TASK INSTRUCTIONS: Nothing in the data should be left out, so repeat it all exactly.

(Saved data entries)
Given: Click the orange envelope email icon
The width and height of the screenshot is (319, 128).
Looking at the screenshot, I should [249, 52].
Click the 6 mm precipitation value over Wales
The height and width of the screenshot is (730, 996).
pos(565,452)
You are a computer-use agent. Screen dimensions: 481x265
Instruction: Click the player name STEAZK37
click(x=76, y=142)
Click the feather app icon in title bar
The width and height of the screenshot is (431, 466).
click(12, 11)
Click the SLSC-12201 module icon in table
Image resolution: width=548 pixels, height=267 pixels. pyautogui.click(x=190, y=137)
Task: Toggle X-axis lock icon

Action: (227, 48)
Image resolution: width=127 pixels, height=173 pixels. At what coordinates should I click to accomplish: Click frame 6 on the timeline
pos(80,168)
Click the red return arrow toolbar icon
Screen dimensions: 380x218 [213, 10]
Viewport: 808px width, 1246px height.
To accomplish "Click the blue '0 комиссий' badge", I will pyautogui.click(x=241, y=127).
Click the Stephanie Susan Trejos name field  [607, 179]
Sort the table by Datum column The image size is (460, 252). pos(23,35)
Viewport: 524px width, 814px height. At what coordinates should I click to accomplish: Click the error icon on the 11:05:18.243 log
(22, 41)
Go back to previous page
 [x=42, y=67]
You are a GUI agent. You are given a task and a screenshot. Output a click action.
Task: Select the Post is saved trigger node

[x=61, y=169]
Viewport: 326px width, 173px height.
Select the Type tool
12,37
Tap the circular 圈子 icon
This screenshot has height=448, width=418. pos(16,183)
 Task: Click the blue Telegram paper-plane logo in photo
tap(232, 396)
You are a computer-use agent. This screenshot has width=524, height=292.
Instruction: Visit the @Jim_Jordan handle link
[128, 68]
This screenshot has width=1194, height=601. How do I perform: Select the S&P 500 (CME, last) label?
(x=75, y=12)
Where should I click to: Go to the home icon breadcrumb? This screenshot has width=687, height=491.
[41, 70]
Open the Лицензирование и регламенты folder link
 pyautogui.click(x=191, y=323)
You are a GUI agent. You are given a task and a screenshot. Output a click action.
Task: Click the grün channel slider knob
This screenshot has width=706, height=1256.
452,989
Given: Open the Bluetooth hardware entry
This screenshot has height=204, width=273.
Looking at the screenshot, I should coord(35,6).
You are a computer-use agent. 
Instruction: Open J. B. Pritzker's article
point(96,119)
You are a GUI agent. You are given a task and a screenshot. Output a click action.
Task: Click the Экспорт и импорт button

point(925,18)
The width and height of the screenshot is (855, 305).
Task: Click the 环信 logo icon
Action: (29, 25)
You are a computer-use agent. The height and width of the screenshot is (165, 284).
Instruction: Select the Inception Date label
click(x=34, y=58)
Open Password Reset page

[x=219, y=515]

WRITTEN RESPONSE:
Given: Click the orange envelope email icon
The width and height of the screenshot is (319, 128).
Looking at the screenshot, I should [249, 52].
Click the 6 mm precipitation value over Wales
The height and width of the screenshot is (730, 996).
pos(565,452)
You are a computer-use agent. Screen dimensions: 481x265
Instruction: Click the player name STEAZK37
click(x=76, y=142)
Click the feather app icon in title bar
The width and height of the screenshot is (431, 466).
click(12, 11)
Click the SLSC-12201 module icon in table
Image resolution: width=548 pixels, height=267 pixels. pyautogui.click(x=190, y=137)
Task: Toggle X-axis lock icon

Action: (227, 48)
Image resolution: width=127 pixels, height=173 pixels. At what coordinates should I click to accomplish: Click frame 6 on the timeline
pos(80,168)
Click the red return arrow toolbar icon
Screen dimensions: 380x218 [213, 10]
Viewport: 808px width, 1246px height.
To accomplish "Click the blue '0 комиссий' badge", I will pyautogui.click(x=241, y=127).
Click the Stephanie Susan Trejos name field  [607, 179]
Sort the table by Datum column The image size is (460, 252). pos(23,35)
Viewport: 524px width, 814px height. At what coordinates should I click to accomplish: Click the error icon on the 11:05:18.243 log
(22, 41)
Go back to previous page
 [x=42, y=67]
You are a GUI agent. You are given a task and a screenshot. Output a click action.
Task: Select the Post is saved trigger node

[x=61, y=169]
Viewport: 326px width, 173px height.
Select the Type tool
12,37
Tap the circular 圈子 icon
This screenshot has height=448, width=418. pos(16,183)
 Task: Click the blue Telegram paper-plane logo in photo
tap(232, 396)
You are a computer-use agent. This screenshot has width=524, height=292.
Instruction: Visit the @Jim_Jordan handle link
[128, 68]
This screenshot has width=1194, height=601. How do I perform: Select the S&P 500 (CME, last) label?
(x=75, y=12)
Where should I click to: Go to the home icon breadcrumb? This screenshot has width=687, height=491.
[41, 70]
Open the Лицензирование и регламенты folder link
 pyautogui.click(x=191, y=323)
You are a GUI agent. You are given a task and a screenshot. Output a click action.
Task: Click the grün channel slider knob
This screenshot has width=706, height=1256.
452,989
Given: Open the Bluetooth hardware entry
This screenshot has height=204, width=273.
Looking at the screenshot, I should coord(35,6).
You are a computer-use agent. 
Instruction: Open J. B. Pritzker's article
point(96,119)
You are a GUI agent. You are given a task and a screenshot. Output a click action.
Task: Click the Экспорт и импорт button

point(925,18)
The width and height of the screenshot is (855, 305).
Task: Click the 环信 logo icon
Action: (29, 25)
You are a computer-use agent. The height and width of the screenshot is (165, 284).
Instruction: Select the Inception Date label
click(x=34, y=58)
Open Password Reset page

[x=219, y=515]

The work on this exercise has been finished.